### Supplied data:
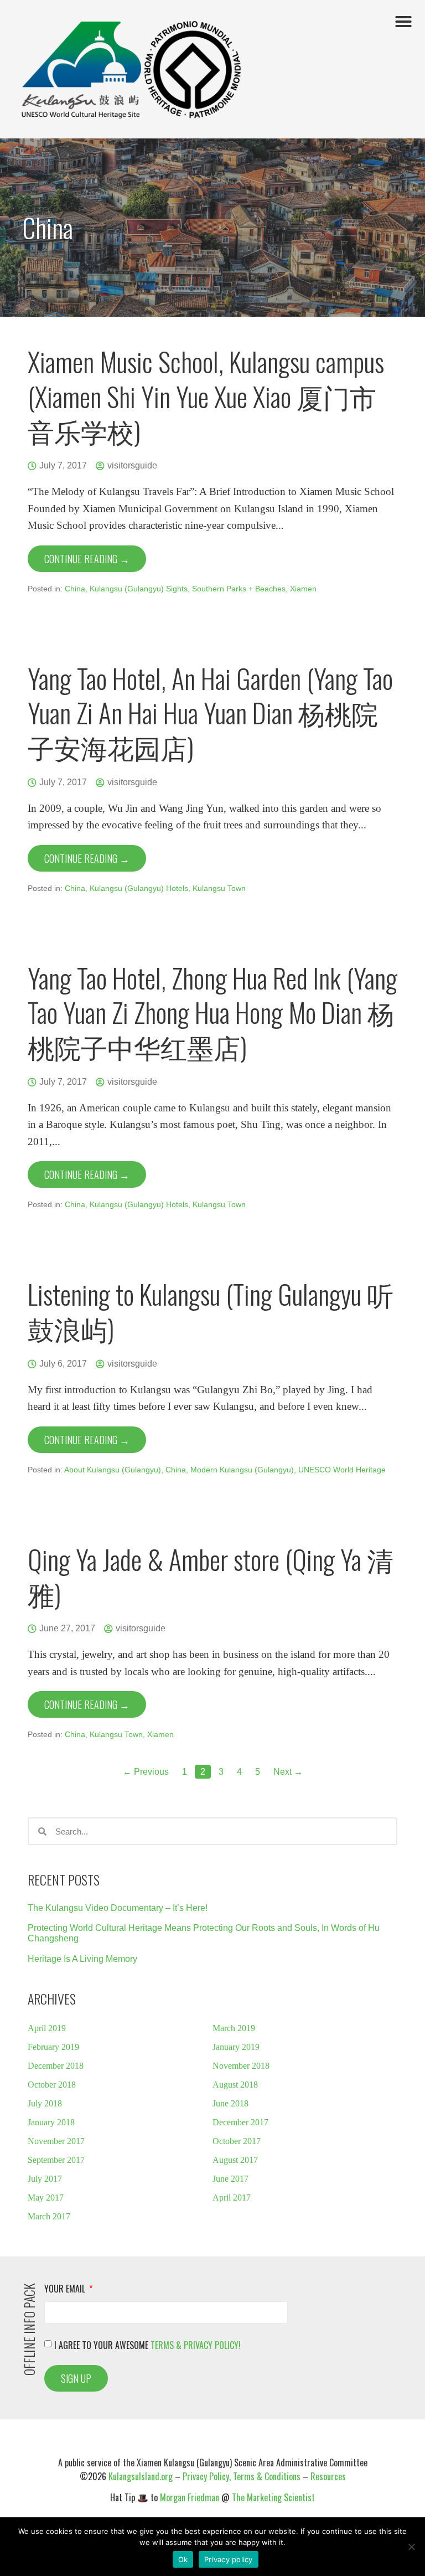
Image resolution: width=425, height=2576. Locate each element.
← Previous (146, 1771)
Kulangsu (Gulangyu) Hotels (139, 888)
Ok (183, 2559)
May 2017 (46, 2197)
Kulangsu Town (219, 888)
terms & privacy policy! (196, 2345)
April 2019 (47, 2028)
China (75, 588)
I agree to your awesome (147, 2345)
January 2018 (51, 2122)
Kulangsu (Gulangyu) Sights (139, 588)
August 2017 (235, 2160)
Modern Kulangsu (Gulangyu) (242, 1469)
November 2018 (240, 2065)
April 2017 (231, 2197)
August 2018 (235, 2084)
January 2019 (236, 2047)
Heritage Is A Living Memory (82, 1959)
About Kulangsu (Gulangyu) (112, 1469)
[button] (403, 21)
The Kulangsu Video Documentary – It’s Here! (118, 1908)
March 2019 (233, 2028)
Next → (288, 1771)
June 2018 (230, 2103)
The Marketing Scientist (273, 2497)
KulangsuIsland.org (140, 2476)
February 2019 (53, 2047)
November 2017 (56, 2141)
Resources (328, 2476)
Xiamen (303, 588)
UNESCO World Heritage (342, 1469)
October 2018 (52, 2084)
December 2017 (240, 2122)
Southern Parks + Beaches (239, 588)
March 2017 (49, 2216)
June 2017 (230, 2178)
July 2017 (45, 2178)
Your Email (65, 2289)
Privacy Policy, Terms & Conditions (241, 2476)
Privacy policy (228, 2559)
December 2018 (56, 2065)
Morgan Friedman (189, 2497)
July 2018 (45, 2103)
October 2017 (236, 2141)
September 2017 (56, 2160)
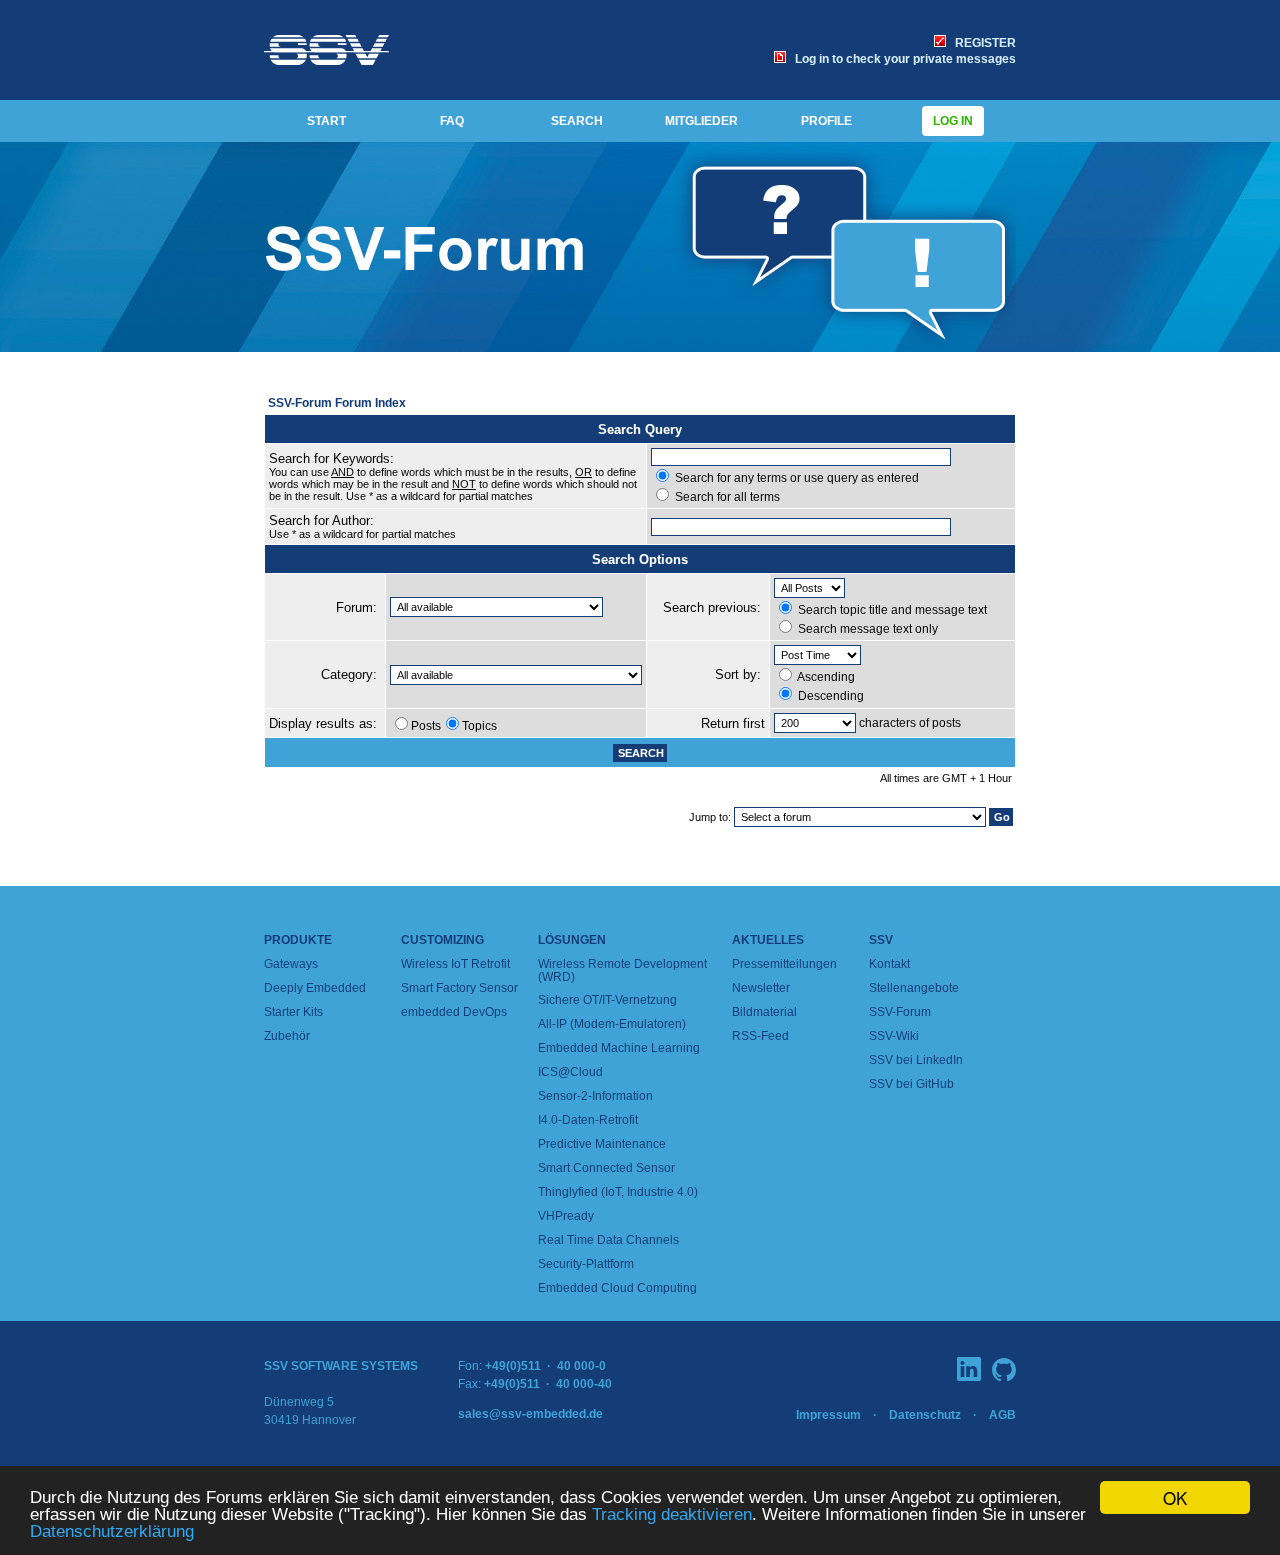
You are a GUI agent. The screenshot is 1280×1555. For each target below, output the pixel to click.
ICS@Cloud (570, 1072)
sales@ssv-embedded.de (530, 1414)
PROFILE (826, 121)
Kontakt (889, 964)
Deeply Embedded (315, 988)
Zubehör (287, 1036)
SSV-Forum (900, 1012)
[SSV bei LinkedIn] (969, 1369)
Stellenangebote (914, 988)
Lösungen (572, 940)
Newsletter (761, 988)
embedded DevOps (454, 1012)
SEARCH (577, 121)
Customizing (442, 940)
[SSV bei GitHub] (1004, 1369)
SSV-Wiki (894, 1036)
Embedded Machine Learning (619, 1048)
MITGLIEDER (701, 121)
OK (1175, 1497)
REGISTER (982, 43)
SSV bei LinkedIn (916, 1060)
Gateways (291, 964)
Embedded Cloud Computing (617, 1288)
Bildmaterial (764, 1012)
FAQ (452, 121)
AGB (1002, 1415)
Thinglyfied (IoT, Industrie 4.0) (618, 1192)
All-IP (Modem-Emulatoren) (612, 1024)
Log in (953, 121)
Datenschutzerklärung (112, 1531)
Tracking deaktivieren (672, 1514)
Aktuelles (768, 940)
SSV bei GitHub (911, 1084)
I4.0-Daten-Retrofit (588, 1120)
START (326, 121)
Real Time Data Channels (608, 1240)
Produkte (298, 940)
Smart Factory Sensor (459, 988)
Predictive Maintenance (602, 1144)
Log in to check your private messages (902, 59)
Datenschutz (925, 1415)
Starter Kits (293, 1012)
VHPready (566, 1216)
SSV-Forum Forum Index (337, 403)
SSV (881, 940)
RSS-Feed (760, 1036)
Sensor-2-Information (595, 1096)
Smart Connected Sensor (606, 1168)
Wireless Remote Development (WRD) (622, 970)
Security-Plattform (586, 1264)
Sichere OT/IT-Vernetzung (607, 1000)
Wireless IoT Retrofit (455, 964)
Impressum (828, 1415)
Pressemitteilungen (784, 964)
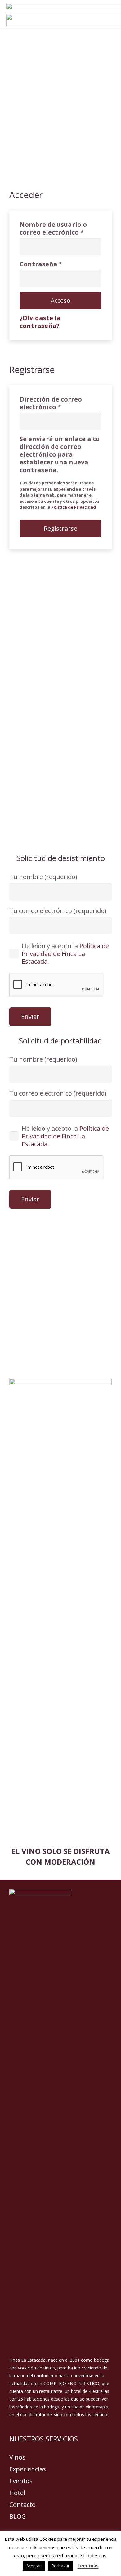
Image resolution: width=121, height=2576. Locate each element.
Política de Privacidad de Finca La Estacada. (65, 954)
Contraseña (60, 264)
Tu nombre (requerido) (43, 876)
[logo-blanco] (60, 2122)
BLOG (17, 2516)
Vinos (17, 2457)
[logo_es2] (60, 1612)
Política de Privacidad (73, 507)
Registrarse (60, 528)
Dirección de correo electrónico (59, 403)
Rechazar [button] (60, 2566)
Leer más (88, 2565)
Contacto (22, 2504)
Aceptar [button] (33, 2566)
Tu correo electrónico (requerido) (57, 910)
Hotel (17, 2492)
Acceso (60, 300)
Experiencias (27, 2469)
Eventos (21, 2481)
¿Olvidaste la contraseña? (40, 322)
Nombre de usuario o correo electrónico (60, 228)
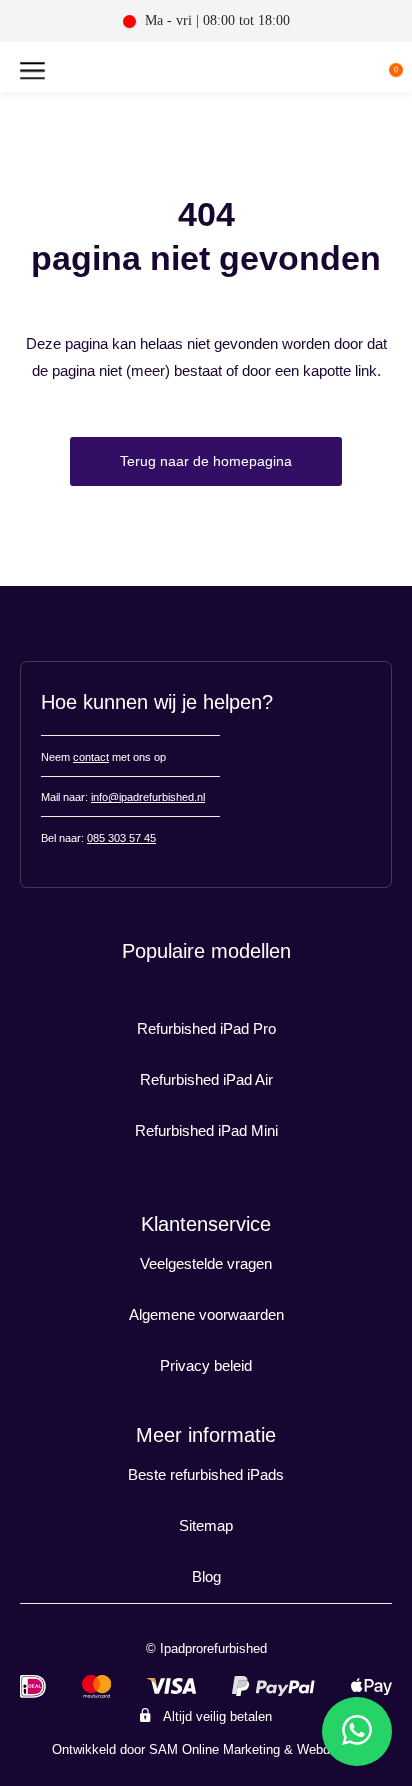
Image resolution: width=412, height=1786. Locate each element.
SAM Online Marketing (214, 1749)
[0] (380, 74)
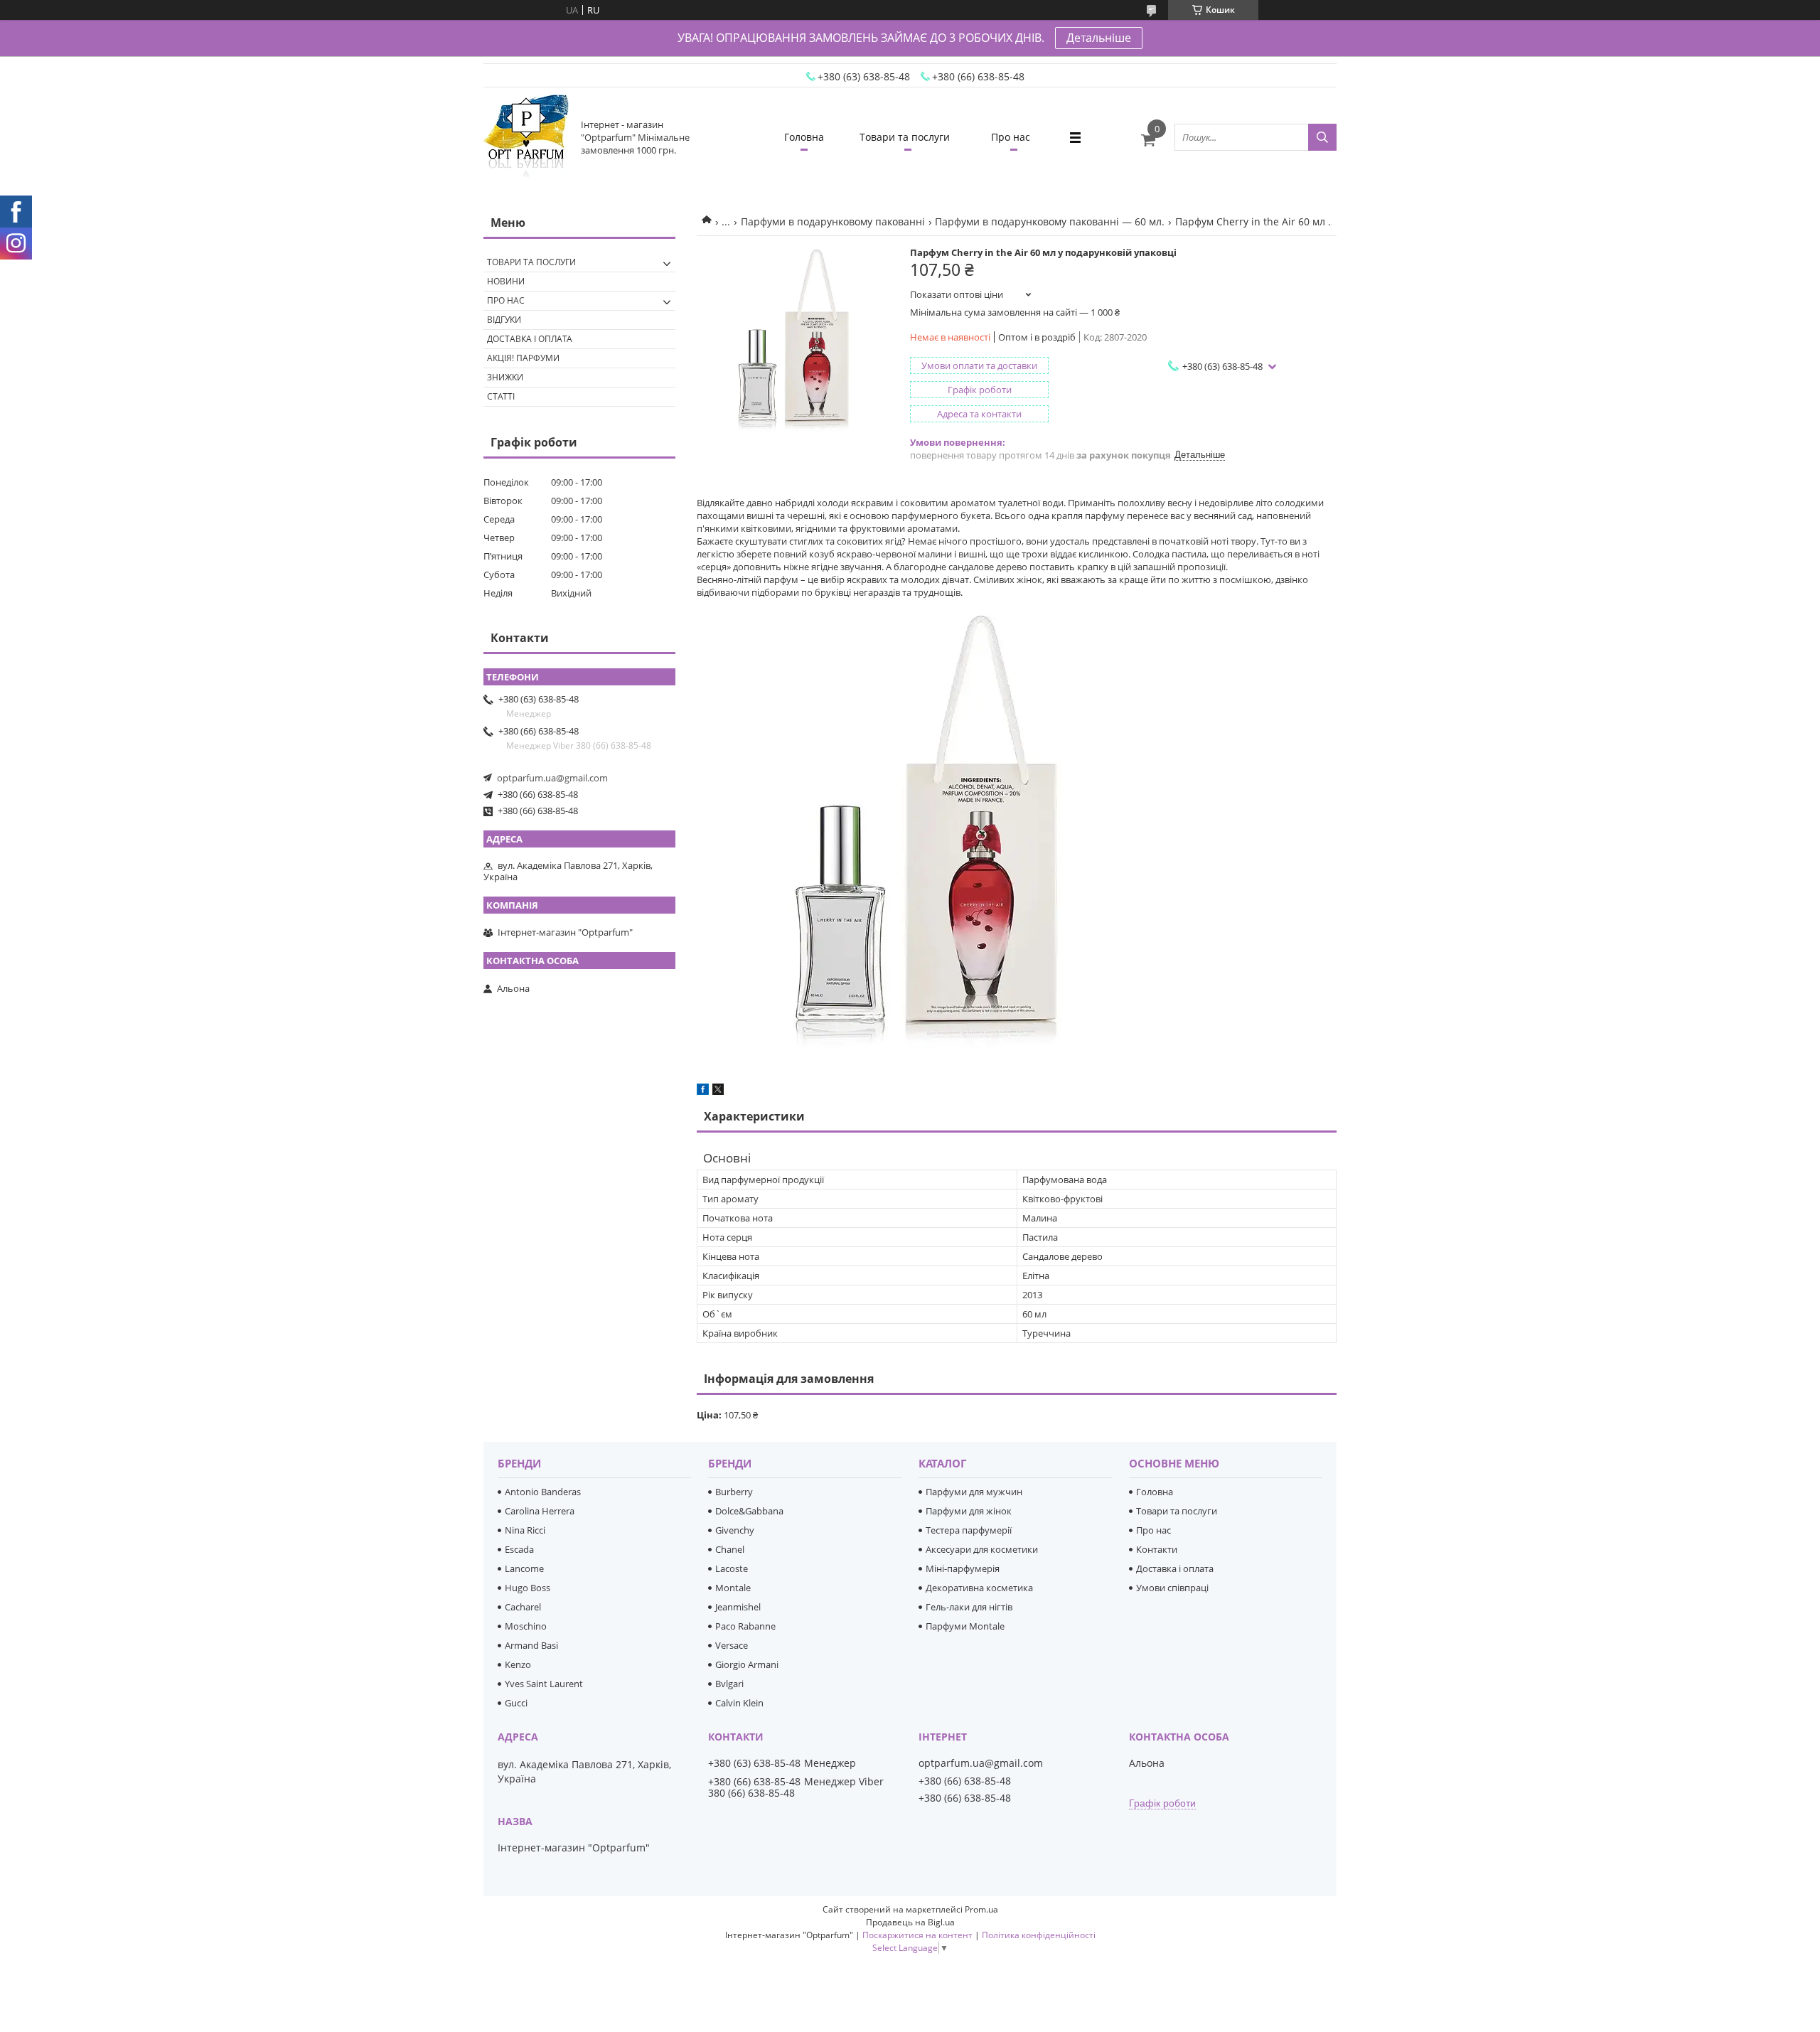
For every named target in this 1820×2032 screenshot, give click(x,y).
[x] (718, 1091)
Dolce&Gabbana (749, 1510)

### Your instructions:
What you give back must be the stretch above, starting at the line with "OK (1175, 1497)" and ending at the line with "Produkte (298, 940)", copied exactly.

### Expected output:
OK (1175, 1497)
REGISTER (982, 43)
SSV bei LinkedIn (916, 1060)
Gateways (291, 964)
Embedded Cloud Computing (617, 1288)
Bildmaterial (764, 1012)
FAQ (452, 121)
AGB (1002, 1415)
Thinglyfied (IoT, Industrie 4.0) (618, 1192)
All-IP (Modem-Emulatoren) (612, 1024)
Log in (953, 121)
Datenschutzerklärung (112, 1531)
Tracking deaktivieren (672, 1514)
Aktuelles (768, 940)
SSV bei GitHub (911, 1084)
I4.0-Daten-Retrofit (588, 1120)
START (326, 121)
Real Time Data Channels (608, 1240)
Produkte (298, 940)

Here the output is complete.